The Hebrew word "kiniym" is usually translated "lice" or "gnats," though it may possibly refer to other swarming bug-like critters, such as scarab beetles. How they get rats out of that, I'll never know! Maybe the writers just misread "gnats" as "rats," somehow. The picture on the chart under "kiniym" shows flying insects like flies or wasps--but no rats as far as I could tell.
"Beasts" is the rendering of the Hebrew "arov," indicating swarms, and usually transalated "flies" in our English Bibles. However, it is not uncommon for Jewish Passover seders (books that contain the Passover meal order of service) to render this term as "wild beasts." The illusration accompanying "arov" appears to be wild beasts. I can make out a body and a lion-esqe tail, but that's about it. Even when zoomed in on, the picture is difficult to make out.
Since the movie takes place in the 1920s, there are plenty of great examples of Art Deco in all its tacky glory. The blood is strawberry soda red and a bit translucent. Apparently it's the old corn syrup & food coloring recipe, often used in older horror films. However, it fits in with the surreal nature of the whole film. Phibes is "one of the great old organists" and often pauses in his mad scientist ravings to play rousing classical pieces on his showy theatrical pipe organ.
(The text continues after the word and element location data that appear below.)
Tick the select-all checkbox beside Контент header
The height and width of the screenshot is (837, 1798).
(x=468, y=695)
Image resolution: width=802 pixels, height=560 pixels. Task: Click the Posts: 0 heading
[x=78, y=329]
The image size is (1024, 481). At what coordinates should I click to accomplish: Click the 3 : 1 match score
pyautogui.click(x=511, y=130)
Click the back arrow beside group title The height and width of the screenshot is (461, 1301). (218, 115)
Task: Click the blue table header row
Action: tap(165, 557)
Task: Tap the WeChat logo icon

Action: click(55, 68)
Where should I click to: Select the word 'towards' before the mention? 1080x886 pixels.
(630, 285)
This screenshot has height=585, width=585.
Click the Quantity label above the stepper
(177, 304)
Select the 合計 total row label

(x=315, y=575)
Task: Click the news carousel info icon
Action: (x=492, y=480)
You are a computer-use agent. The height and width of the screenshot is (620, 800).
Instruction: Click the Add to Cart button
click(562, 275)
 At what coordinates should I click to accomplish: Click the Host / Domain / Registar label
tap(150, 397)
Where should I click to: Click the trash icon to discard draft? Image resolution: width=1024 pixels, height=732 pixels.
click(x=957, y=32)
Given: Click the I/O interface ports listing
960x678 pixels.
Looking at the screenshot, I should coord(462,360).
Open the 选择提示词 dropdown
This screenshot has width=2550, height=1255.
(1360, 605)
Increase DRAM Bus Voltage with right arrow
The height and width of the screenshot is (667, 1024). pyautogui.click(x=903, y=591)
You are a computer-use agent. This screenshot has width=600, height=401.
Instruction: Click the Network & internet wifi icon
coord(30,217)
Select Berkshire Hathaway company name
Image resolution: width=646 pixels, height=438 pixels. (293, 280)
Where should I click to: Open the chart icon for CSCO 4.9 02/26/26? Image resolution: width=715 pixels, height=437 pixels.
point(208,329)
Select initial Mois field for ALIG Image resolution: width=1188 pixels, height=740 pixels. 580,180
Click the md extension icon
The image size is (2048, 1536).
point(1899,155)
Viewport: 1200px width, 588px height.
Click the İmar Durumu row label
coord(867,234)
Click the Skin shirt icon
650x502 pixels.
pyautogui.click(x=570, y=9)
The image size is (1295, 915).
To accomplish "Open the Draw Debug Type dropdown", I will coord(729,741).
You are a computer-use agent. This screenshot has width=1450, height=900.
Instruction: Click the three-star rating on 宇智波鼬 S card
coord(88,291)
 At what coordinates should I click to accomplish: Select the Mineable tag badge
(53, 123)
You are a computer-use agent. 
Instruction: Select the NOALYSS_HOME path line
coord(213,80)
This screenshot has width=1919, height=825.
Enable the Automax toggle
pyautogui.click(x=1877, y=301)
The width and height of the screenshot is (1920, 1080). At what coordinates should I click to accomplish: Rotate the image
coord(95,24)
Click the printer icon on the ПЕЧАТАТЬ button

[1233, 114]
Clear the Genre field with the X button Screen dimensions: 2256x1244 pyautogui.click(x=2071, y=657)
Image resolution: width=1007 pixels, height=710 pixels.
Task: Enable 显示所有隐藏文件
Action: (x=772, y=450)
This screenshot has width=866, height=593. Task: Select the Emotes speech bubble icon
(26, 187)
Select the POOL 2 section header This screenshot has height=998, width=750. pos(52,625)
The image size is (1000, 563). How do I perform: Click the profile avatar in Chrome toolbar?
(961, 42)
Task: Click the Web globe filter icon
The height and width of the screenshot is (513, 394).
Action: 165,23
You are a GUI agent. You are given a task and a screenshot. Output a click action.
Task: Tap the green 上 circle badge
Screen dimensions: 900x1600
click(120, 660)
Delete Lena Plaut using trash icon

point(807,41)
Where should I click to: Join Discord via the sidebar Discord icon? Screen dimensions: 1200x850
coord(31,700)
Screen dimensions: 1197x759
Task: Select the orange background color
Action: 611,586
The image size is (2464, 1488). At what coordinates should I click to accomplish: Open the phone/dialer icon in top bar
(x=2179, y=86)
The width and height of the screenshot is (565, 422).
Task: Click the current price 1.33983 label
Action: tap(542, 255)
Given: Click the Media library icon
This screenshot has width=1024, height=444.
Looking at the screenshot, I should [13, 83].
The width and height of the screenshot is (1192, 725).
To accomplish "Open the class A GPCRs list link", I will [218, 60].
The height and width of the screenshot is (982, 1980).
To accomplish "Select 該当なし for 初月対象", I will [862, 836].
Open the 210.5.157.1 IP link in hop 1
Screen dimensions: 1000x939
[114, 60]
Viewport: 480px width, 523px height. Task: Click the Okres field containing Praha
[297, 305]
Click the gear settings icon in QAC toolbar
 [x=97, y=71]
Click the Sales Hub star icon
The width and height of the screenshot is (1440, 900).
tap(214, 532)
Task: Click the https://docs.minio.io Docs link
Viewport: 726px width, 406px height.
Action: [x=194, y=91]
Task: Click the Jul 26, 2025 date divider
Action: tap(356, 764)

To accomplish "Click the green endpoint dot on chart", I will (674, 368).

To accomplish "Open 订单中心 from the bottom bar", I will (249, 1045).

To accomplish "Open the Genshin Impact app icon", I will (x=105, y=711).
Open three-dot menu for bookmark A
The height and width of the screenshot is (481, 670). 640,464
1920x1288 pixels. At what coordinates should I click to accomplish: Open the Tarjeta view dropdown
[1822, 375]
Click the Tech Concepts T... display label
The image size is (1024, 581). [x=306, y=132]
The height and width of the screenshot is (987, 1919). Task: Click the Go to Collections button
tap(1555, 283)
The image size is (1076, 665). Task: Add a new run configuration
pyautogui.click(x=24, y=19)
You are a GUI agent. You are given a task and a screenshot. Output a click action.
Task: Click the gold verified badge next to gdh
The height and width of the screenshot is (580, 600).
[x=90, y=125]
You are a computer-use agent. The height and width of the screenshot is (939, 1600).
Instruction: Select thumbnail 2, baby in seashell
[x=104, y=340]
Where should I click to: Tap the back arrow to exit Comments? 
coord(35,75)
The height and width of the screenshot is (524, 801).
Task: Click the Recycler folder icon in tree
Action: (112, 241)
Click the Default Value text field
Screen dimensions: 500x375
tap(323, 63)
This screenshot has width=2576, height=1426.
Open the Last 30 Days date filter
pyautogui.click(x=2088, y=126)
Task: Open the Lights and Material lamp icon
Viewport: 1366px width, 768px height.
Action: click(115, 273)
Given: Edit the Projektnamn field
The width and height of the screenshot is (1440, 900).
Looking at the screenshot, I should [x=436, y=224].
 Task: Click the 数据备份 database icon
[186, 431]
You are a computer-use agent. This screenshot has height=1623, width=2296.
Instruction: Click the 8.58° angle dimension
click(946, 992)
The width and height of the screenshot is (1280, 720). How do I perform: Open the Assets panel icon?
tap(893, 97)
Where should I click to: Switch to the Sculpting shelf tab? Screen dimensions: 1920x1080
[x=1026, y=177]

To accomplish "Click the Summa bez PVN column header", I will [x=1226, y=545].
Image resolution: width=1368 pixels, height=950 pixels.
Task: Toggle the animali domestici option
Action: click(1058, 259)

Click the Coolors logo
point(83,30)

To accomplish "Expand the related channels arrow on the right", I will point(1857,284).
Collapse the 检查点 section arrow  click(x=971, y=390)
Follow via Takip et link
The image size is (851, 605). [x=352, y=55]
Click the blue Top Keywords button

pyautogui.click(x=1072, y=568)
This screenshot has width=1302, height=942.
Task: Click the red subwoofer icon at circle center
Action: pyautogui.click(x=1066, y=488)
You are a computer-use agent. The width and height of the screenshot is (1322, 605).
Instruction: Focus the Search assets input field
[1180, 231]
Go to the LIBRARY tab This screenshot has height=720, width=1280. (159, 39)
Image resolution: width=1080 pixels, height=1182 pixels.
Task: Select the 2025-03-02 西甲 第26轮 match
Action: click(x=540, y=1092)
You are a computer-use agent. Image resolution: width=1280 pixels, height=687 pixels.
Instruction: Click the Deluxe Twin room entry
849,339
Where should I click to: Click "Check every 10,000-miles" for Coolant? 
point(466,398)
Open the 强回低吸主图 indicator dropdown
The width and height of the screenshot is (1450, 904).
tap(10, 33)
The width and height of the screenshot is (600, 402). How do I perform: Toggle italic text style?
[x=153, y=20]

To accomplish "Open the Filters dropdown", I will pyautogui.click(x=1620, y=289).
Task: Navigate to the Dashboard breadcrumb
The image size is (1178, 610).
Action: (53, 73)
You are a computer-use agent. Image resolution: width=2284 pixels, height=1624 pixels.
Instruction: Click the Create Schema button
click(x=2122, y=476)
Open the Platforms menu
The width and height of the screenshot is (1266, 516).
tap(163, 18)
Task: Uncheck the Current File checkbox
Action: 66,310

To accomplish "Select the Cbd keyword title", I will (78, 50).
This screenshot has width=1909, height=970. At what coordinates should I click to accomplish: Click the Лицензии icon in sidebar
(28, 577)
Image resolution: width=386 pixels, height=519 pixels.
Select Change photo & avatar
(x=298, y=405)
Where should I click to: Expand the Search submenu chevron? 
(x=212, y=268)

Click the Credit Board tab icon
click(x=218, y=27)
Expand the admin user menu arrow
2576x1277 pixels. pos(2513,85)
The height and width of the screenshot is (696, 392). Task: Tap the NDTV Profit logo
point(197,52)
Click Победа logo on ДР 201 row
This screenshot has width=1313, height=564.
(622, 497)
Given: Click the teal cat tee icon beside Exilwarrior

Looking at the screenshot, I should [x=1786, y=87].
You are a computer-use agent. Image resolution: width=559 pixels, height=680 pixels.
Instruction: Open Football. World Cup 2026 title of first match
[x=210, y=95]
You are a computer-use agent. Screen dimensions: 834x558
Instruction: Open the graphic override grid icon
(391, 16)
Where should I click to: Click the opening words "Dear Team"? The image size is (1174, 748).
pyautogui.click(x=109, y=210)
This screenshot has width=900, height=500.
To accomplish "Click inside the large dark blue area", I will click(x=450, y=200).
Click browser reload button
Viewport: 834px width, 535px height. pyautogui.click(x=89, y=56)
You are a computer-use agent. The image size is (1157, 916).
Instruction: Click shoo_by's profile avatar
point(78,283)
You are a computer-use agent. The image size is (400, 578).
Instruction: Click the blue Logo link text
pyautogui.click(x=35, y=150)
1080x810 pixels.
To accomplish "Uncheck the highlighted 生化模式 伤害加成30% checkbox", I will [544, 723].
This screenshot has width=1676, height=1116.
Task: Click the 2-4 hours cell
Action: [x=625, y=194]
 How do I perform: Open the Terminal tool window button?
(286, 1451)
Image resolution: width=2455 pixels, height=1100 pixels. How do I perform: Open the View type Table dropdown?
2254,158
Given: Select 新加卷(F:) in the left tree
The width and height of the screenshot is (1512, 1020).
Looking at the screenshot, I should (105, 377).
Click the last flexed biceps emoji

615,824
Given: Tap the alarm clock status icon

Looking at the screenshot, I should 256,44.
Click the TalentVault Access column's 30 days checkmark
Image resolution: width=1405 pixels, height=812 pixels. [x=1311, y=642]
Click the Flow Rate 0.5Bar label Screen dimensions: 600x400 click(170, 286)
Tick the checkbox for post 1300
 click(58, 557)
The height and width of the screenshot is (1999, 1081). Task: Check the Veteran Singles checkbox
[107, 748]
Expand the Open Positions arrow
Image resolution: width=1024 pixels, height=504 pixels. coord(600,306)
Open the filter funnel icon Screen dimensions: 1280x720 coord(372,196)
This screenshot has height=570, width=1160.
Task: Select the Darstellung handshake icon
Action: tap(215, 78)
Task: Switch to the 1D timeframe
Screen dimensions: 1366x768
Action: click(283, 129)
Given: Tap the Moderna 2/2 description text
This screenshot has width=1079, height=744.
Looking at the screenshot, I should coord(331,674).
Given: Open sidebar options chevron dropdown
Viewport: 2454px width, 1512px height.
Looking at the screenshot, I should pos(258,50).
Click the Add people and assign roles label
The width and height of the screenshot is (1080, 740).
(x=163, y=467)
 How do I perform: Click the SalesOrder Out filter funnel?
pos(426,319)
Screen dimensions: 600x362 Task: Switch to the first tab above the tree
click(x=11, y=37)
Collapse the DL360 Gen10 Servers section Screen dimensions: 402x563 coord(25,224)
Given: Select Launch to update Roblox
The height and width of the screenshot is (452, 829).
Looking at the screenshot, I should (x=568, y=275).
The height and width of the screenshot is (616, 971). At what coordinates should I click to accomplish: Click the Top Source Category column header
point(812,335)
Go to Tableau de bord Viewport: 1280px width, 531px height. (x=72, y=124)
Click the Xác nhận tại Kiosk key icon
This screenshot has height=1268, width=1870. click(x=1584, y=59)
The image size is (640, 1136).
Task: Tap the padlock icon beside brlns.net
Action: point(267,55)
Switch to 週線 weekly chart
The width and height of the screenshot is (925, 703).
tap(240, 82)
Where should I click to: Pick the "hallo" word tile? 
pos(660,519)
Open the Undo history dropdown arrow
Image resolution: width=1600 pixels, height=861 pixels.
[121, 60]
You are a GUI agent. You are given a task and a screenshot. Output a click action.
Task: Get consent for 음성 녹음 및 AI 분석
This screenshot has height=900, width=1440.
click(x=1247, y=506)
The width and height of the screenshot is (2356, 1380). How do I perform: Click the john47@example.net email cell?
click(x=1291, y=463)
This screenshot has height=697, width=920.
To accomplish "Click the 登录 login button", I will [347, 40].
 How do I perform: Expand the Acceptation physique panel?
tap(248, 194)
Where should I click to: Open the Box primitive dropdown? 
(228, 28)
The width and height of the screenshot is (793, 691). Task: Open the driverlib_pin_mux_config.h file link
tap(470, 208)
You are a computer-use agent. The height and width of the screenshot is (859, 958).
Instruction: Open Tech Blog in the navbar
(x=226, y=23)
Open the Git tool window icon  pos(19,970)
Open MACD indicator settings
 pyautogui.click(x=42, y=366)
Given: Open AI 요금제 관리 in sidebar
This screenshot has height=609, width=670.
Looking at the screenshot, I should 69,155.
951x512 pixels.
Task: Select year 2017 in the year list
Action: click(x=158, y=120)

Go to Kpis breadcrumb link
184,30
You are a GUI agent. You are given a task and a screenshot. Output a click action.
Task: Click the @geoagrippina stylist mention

At other times, there are quiet moments in which he waltzes around his large drawing room with his female mute partner-in-crime, Vulnavia, to recorded music played by a clockwork robotic orchestra. Naturally, since it's Vincent Price, there's plenty of hammy, over-the-top acting, though he delivers his lines in a deliberate William Shatner-esque staccatto. This, however, serves to underscore the crazed passion with which his weakened body is spewing these rants.
Anyway, great fun--and bears repeated viewings. Maybe you can watch it as a double feature with the Ten Commandments next Passover/Easter.
There was a sequel to "The Abominable Dr Phibes," "Dr Phibes Rises Again," Which wasn't as good. It lacked the cohesive structure of a pattern to the murders (like the 10 plagues,) but some of the murders are quite clever in a Rube Goldberg fashion. Much closer to the pattern of Phibes, are two other Price films: "Theater of Blood"--in which he is a Shakespearian actor who murders his critics in tableaus mimicking the death scenes in the bard's plays, and "Madhouse,"--in which Price is a retired horror star making his debut on television who finds people around him being murdered in reflections of the deaths in his old movies!
Halloween's a month away, and Passover is even farther, but these are fun classics worth checking out any time of year!

2 comments:

Famous Monster of Mpls said...

Thanks for pointing these artistic inaccuracies Allen! It's always amusing to see Hollywood's interpretation of scripture. But what the heck, what's a few bats and rats when your already suffering from plaques of frogs and gnats? Wait a minute! It's not just a few bats and rats we're talking about now is it? It's a plaque of millions! Never mind. Thank God for our Savior!

Yours in Him, Terry.

Allen said...

Amen to that, Terry!
Thanks for gracing my blog with your presence & comment!

Readers here need to check out your blog!